=== TASK DIRECTIONS ===
Start your answer with the line containing "The image size is (441, 672)." and end it with the last line of the records below, retyping every line between exactly and adding nothing.

[Collected data entries]
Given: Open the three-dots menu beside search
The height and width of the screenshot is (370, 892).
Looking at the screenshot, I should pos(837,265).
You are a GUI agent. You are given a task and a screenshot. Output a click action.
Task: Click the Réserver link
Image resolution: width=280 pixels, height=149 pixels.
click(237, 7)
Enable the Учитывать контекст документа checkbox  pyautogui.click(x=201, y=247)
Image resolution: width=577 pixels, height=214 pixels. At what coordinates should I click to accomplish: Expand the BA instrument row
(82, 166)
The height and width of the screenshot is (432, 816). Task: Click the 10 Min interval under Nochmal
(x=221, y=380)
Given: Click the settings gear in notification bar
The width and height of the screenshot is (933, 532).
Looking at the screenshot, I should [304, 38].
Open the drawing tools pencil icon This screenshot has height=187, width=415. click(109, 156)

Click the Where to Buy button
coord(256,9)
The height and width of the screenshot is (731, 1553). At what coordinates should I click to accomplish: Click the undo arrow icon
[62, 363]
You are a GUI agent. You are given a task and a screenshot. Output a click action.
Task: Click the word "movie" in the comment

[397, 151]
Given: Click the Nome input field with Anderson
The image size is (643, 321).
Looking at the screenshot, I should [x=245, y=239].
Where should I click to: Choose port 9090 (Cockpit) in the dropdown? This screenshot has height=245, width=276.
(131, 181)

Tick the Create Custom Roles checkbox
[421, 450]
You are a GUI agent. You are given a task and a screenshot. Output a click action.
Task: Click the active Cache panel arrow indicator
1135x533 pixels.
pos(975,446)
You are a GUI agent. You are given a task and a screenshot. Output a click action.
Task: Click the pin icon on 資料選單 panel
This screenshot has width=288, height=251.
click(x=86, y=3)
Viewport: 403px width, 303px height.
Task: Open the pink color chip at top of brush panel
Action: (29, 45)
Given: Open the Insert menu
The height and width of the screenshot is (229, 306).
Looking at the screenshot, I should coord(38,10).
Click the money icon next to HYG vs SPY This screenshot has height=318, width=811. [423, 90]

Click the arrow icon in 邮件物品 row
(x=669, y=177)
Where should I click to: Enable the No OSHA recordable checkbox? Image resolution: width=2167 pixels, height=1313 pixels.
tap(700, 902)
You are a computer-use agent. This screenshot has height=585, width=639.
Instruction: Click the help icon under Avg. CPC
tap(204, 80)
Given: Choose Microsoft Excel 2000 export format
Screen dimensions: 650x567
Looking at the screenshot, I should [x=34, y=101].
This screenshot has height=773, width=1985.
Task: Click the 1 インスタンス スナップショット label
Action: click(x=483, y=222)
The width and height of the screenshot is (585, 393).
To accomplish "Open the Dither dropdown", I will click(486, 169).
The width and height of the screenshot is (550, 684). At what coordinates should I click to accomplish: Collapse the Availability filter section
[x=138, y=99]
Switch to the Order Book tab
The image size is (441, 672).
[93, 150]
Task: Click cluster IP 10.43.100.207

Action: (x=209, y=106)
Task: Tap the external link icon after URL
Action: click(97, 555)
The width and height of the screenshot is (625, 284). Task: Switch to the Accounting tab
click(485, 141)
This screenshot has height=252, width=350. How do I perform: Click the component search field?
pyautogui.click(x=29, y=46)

=== ANSWER TO THE EXERCISE ===
The image size is (441, 672).
[93, 150]
Task: Click cluster IP 10.43.100.207

Action: (x=209, y=106)
Task: Tap the external link icon after URL
Action: click(97, 555)
The width and height of the screenshot is (625, 284). Task: Switch to the Accounting tab
click(485, 141)
This screenshot has height=252, width=350. How do I perform: Click the component search field?
pyautogui.click(x=29, y=46)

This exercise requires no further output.